Ci vuole un po’ molta pazienza, poi il vigile del paese, che lo conosce, lo convince a posare le forbici. Con molta cautela, riusciamo a fargli un Serenase, e a convincerlo a salire sull’ambulanza. Quando è tutto finito sono stremata, e non so cosa darei per allungare le gambe sul mio divano sorseggiando un bel the. Invece mi aspettano ancora quindici ore di turno.
Tutto questo mi è tornato in mente perché quel povero mucchietto di ossa rotte sotto il lenzuolo è il mio vecchietto coi forbicioni. Quando lo ho inviato all’ ospedale, lo hanno visitato, lo hanno tenuto in osservazione per qualche ora, “visto che il paziente si mostrava tranquillo e collaborante”, lo hanno rispedito alla struttura di invio con una terapia neurolettica più forte che, con tutta probabilità, si è guardato bene dall’assumere.
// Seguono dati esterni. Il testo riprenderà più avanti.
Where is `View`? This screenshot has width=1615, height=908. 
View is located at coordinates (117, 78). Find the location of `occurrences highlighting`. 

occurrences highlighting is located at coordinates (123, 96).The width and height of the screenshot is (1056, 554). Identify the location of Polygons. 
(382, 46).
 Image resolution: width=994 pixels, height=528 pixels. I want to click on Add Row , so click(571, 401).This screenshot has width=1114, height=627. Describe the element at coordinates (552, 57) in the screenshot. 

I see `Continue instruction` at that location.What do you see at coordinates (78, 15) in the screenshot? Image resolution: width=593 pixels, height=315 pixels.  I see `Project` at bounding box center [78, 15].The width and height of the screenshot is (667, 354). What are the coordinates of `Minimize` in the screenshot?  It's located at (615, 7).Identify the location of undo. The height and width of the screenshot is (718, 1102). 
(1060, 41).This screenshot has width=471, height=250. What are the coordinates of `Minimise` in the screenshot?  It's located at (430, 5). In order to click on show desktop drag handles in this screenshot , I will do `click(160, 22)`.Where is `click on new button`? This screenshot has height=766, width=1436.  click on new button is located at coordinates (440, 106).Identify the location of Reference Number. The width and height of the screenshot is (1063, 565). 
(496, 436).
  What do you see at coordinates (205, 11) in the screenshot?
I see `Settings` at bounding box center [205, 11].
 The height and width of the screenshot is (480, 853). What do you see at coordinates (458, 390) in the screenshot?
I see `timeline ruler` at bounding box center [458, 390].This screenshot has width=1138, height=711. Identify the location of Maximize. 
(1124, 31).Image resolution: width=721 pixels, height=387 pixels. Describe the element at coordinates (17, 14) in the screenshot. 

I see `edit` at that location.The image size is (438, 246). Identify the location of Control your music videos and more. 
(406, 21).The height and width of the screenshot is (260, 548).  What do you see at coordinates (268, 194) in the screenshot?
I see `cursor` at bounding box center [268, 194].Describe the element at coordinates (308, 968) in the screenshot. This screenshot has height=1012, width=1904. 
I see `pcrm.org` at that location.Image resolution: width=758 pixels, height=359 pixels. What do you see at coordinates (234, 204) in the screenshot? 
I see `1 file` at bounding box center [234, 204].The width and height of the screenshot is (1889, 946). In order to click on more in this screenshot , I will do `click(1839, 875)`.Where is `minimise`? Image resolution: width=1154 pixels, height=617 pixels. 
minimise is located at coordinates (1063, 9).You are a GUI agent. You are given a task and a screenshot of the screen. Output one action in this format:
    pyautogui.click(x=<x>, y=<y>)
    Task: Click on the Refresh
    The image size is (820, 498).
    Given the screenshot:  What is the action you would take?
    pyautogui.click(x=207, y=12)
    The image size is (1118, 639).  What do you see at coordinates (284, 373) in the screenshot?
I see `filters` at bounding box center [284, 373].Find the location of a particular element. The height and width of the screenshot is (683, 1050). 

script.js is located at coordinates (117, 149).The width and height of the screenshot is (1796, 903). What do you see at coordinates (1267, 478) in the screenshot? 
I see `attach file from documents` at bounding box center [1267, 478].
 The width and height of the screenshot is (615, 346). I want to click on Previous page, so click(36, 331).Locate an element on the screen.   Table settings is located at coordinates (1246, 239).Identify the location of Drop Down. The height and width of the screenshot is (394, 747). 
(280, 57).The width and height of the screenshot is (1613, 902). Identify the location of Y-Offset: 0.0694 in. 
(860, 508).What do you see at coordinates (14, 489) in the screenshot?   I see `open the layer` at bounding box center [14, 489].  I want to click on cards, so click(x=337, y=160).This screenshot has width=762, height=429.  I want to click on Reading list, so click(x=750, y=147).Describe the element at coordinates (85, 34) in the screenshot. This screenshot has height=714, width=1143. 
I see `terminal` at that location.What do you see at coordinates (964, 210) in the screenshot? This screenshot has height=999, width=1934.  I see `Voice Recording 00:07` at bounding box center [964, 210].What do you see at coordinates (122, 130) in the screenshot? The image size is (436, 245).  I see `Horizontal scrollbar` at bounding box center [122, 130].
E per fortuna prima di buttarsi giù dal cavalcavia non ha avuto l’idea di impugnare di nuovo le forbici e di portarsi dietro compagnia nel suo ultimo viaggio.
Ecco, in quest’anno in cui cade il trentennale della morte di Basaglia si è fatta tanta retorica. Ci si dimentica purtroppo spesso che la pazzia e la demenza sono spesso una prigione peggiore di un ospedale psichiatrico, che finisce per rinchiudere non solo i malati ma anche chi deve vivere a loro vicino, e che le strutture che devono seguire questi malati sono terribilmente sottodimensionate e insufficienti.
Mah, cerchiamo di non pensarci. Finalmente sono sul mio divano; e questo bel the dolce e ben zuccherato penso proprio di essermelo meritato.